POSTDATA A LA RESPUESTA A VARGAS LLOSA (un pequeño experimento)

Como he señalado, mi artículo respuesta al de Vargas Llosa fue escrito inmediatamente después del suyo y enviado a El País que rehusó su publicación (“por exceso de originales”). Lo envié después a otros medios, pero no recibí respuesta. Ya que lo había escrito, y aún no tenía este blog, lo envié a algunos amigos y conocidos practicantes de taichi y qi gong. En general, fue bien recibido, pero algunos me confesaron que tampoco les había desagradado, de primeras, la página de Vargas Llosa. Entonces, pensé en hacer un pequeño experimento: propuse a algunos que preguntasen por la impresión que les había causado su artículo, sin mencionarles mi respuesta. Las respuestas recibidas podían reunirse en tres grupos: el de los que lo celebraban e incluso se sentían alagados de la buena propaganda, el de los que lo rechazaban por su confusión y por la ignorancia que expresaba y, finalmente, el de los que aunque hacían matizaciones, agradecían la publicidad.
En cuanto al segundo grupo, estas palabras pueden resumirlo: “Creo que este hombre no tiene ni idea de lo que es este tema, mezcla todo… para mí no merece la pena ni considerarlo. Dice que no ha estudiado el Chi Kung, pues debería, para saber y atreverse a opinar sobre las Artes Marciales… este articulo hace tiempo que salió, y ni los grandes, ni los pequeños maestros del tema, al menos los que yo conozco, lo han considerado, por no merecer la pena”. Para los que le hacen matizaciones, puede servir la opinión de Manuel Rodríguez Salvador en su blog: “Pese a mis críticas en estos aspectos, he de decir me gusta que lo recomiende y me encanta que lo practique, aunque también se confunda afirmando que ‘una sesión completa de Chikung no dura más de media hora’. Y estoy totalmente de acuerdo en que ‘si los miles de millones de bípedos de este planeta dedicaran cada mañana media hora a hacer Chikung habría acaso menos guerras, miseria y sufrimientos y colectividades’. Sin embargo debo añadir que, aunque no esté de acuerdo con el señor Vargas Llosa, todos los beneficios de los que habla se consiguen, también, practicando Taichi. Finalizo diciendo que, por supuesto, lo que más me gusta del artículo es el hecho de que, desde un medio como es El País, se haga buena publicidad del Chikung. Hay que agradecerlo: a quienes somos instructores de Taichi y Chikung y nos dedicamos a este mundillo… nos viene muy bien”.
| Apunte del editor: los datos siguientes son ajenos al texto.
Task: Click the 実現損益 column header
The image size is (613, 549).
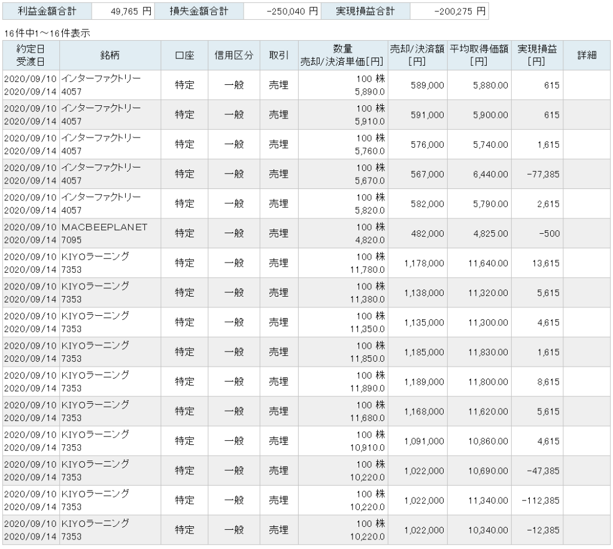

Postdata V.Llosa. Guy Le Querrec. China 1985. Ciudad Prohibida, palacio imperialpracticantes de taichi en la ciudad prohibida de Pekín. Guy le Querrec, 1985

Pensé que este pequeño incidente revelaba una vez más una cuestión fundamental para los que nos dedicamos a enseñar estas disciplinas:
Los periódicos a los que envié mi artículo, que no simpatizan con las ideas de Vargas Llosa y no me respondieron, lo hacían simplemente porque el tema les parecía una frivolidad. Que este señor se dedique a hacer publicidad a una clínica de la jet y de su fantástica profesora, no es para darle ningún relieve; bastante autobombo se da en El País con todas sus opiniones. Estoy de acuerdo. Pero en lo que no había caído lo suficiente es en que también los temas de los que hablaba son considerados una frivolidad, y eso incumbe directamente a “los administradores” de dichas disciplinas. No creo que “los grandes, o los pequeños maestros del tema” seamos ajenos a esto. Alegrarse de la publicidad (¿queda alguna marca, desde McDonals hasta Roca, que no haya utilizado el taichi, el qi gong o al meditación en sus anuncios?) y quejarse después de que cualquiera se atreve, no me parece congruente.
Somos responsables de que la imagen pública del qi gong en nuestras sociedades sea la de un subproducto del exotismo oriental para consumo de ociosos.